WHAT THE TASK REQUIRES
Express the part of the listing that opens with the line containing "Given: Open Home from the left sidebar" and closes with the line containing "Looking at the" as a numbered list, leaving out any blank lines.

RECORD LIST

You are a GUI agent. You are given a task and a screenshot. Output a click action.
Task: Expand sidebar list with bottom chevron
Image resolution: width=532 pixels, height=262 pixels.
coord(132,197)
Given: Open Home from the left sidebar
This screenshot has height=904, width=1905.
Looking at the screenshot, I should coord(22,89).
* * *
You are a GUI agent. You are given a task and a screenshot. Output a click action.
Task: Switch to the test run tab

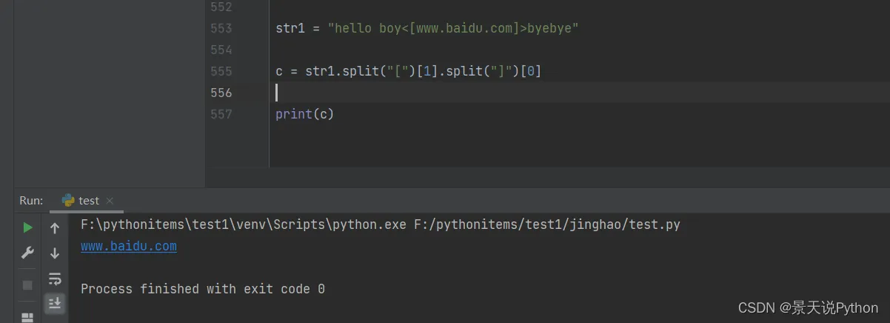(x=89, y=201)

EXERCISE RESULT
1. Given: Open Home from the left sidebar
2. This screenshot has height=904, width=1905.
3. Looking at the screenshot, I should coord(22,89).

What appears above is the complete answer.